# Solved: Removing 'Local Area Connection' Icon From System Tray



## TW.87 (Dec 30, 2005)

I always have the 'Local Area Connection' icon (the two little screens and the red cross) icon in my system tray. All I would like to do is remove it from displaying there, as it's not active. Can anyone help with this?


----------



## Charliesmomu (Jan 23, 2005)

Open network connections. Right click and select 'properties' of your connection and on the general tab at the bottom there are two check boxes for 'show icon in notification area when connected' and 'notify me when this connection has limited or no connectivity' 
UNcheck these two boxes.
Jules


----------



## TW.87 (Dec 30, 2005)

Thanks for the reply!

I'd already done that, but the icon is still there. Do you know what else I can try to stop it from displaying?

Thank you for your help, too.


----------



## TerryNet (Mar 23, 2005)

This may help. No guarantees! 

Right click on an empty part of the taskbar and select 'Properties.' In the Notificaction area (bottom part of Taskbar tab) click on Customise ... . Assuming your icon appears there, click on it and select the behavior that you prefer (always hide?).


----------



## TW.87 (Dec 30, 2005)

That works, but only in part. It will hide, but it will then display the little arrow icon to enable the icon to be shown again, and the display settings for 'Always Hide' seem to constantly change upon restart.

Is there a registery trick, or anything similar, that would remove the icon?

Thanks again for all the help!


----------



## xavier2 (Feb 14, 2006)

Double click the icon which takes you into network connections. Right click the connection with the red cross. Select disable.


----------



## TW.87 (Dec 30, 2005)

That did the trick! Thank you for that.


----------



## deannicholas (Nov 1, 2007)

I have the same problem, and can disable the LAN, but every time I reboot or start my pc it loads it back up again, any ideas?


----------



## Mnurlan (Feb 9, 2009)

TW.87 said:


> I always have the 'Local Area Connection' icon (the two little screens and the red cross) icon in my system tray. All I would like to do is remove it from displaying there, as it's not active. Can anyone help with this?


All suggested solutions are wrong - it doesn't work that way. The only viable solution is to right click on My Computer Icon, then go to Properties, then to Device Manager then disable the network card - that's all.
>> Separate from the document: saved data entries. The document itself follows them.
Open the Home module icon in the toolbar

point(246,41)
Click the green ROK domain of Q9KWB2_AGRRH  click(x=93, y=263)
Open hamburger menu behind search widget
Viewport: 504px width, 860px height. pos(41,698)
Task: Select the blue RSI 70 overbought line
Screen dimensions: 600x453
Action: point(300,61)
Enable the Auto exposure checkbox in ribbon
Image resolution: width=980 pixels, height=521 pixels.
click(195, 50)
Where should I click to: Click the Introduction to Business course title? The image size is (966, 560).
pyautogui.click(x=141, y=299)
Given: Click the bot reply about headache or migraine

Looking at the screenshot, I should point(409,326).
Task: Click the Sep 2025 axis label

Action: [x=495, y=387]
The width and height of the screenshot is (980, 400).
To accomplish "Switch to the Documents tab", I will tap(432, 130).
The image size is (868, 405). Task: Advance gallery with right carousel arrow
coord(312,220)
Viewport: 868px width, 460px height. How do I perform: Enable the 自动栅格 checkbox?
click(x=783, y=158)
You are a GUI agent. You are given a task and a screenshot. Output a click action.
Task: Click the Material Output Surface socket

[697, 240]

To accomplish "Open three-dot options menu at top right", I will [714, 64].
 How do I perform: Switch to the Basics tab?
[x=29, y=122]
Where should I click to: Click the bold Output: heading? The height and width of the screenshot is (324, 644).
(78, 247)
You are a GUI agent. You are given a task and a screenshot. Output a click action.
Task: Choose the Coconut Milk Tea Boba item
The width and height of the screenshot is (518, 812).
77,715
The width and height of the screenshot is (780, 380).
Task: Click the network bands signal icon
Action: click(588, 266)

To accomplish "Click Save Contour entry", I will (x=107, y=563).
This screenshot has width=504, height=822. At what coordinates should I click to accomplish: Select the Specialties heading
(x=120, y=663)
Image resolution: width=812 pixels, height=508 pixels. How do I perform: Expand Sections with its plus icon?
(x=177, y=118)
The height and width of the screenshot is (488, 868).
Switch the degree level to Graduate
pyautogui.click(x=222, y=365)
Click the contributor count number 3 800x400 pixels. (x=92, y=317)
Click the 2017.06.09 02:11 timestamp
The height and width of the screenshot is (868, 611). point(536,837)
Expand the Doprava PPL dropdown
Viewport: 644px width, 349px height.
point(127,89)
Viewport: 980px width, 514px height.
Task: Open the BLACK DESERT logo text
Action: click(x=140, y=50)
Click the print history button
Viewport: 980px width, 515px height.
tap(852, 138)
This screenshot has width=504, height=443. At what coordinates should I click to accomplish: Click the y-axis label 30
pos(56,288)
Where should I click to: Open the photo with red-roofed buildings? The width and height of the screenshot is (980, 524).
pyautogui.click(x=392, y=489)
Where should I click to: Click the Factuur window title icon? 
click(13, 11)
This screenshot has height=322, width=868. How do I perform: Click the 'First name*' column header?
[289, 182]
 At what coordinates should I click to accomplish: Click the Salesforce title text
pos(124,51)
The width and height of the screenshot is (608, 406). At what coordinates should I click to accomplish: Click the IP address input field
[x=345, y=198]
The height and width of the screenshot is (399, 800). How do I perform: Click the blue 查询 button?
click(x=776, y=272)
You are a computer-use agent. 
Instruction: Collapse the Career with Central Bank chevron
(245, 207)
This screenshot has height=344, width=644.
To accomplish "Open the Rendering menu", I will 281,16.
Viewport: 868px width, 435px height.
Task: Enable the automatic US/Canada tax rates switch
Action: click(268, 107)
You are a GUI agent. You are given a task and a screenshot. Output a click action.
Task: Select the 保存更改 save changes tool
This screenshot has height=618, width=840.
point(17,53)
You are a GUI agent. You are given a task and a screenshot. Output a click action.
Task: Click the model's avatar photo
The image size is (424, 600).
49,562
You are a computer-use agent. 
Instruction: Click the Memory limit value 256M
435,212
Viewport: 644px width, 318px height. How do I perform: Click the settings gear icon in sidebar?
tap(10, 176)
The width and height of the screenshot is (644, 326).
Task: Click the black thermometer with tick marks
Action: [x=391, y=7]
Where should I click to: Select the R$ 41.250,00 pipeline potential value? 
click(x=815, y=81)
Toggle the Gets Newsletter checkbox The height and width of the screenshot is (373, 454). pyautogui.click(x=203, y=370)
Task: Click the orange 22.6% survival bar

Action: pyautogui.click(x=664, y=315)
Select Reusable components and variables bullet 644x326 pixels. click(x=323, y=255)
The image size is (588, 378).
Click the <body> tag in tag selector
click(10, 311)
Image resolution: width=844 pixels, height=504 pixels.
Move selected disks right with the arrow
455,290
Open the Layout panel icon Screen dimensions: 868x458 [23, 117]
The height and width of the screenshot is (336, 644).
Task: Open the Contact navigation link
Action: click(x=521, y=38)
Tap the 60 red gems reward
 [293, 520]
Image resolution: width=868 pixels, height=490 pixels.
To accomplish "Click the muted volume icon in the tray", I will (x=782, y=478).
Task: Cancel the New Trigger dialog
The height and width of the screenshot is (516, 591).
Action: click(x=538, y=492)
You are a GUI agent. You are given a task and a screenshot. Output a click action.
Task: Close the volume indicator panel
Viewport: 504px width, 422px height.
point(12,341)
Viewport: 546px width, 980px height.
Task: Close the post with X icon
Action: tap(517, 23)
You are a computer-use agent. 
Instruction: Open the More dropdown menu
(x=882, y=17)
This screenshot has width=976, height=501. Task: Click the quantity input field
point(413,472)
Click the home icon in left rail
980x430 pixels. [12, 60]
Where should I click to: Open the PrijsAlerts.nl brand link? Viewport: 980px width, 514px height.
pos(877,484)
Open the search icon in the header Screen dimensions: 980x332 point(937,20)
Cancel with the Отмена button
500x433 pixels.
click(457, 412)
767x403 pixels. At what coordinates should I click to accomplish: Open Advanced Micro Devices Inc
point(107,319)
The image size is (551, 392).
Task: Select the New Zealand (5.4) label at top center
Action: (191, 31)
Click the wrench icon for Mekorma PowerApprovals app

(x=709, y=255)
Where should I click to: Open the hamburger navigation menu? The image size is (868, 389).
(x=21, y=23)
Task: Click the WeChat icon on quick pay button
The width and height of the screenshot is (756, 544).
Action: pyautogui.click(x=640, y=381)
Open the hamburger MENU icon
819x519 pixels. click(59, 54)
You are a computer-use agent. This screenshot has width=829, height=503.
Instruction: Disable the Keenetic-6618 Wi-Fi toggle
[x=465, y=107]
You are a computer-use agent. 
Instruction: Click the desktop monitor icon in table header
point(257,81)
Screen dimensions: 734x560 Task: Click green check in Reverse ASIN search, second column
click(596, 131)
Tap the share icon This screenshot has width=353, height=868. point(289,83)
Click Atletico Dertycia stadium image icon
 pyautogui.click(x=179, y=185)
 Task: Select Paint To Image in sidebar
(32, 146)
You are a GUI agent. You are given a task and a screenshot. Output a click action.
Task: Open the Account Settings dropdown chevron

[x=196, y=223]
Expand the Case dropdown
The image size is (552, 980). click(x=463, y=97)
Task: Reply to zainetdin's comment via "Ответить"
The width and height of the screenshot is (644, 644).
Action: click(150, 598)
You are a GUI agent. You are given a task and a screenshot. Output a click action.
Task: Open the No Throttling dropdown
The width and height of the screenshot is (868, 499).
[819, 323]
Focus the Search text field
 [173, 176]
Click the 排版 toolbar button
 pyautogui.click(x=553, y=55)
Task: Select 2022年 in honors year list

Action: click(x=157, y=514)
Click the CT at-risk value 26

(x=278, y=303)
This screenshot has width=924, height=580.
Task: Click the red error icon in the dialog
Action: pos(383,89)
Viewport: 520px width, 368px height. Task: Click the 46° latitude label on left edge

Cheers .

Nurlan from Kazakhstan


----------



## TerryNet (Mar 23, 2005)

Disabling the connection, as *xavier2 *stated, does work.

And now I'm closing this Solved and nearly two year old thread.


----------



## JohnWill (Oct 19, 2002)

I guess we get the last word?


----------



## TerryNet (Mar 23, 2005)

Yes, we get the last word on this one.  Usually I'm not so emphatic but the OP said it worked and I use that "solution" about 99% of the time on my Dell laptop


----------